ニッケイ新聞 2011年3月23日付け
キューバのフィデル・カストロ前国家評議会議長が21日、オバマ米大統領が、ブラジル訪問時に安全保障理事会常任理事国入りに対して積極的な支援を約束しなかったと、同国報道機関を通じて批判したと同日付G1サイトが報じた。
ブラジルの安保理常任理事国入りは、ルーラ前政権が各国に積極的に働きかけたにもかかわらず、実現しなかった事柄の一つで、ジウマ大統領も19日の伯米首脳会談で取り上げた。

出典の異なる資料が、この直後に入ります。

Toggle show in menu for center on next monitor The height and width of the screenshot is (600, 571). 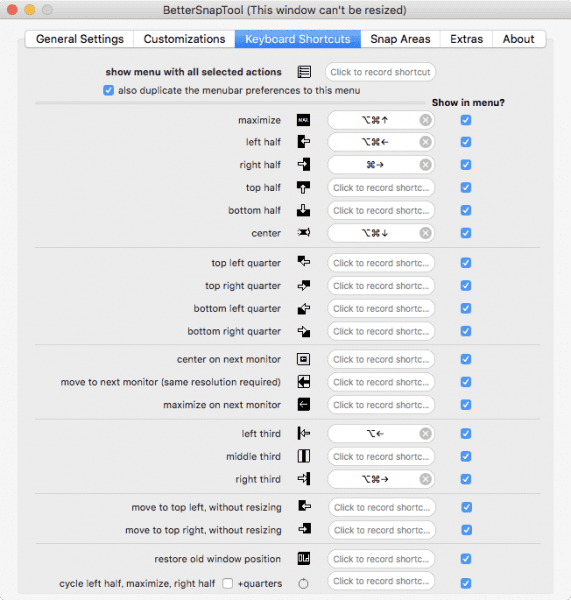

これに対し、オバマ大統領は、理解を示したものの、昨年11月にインドに対して行ったような積極支援の約束はしていない。
オバマ大統領個人の発言は常任理事国入りの保証にはならないし、従来よりもブラジルの立場を尊重した応答がなされただけでも予想以上の成果だったとのブラジル側関係者の評価は20日付伯字紙も報じていたが、カストロ前議長には、オバマ大統領の態度は期待を裏切るものだったようだ。
「南米隋一の経済大国と持ち上げ、和解を求めておきながら、常任理事国入り支援に関しては、何の約束もしなかった」と批判したカストロ前議長は、米国とチリが原子力発電で合意を結んだ事についても、日本の地震の後、世界各国で原発反対の動きが高まるはずとした上、チリ国民がオバマ訪問に対して抗議デモを行ったのも当然との見解を表明した。
原発に関しては、米国自体でも新設計画の見直しなどがされている他、新たな計画凍結などの処置を発表した国も複数に上っている。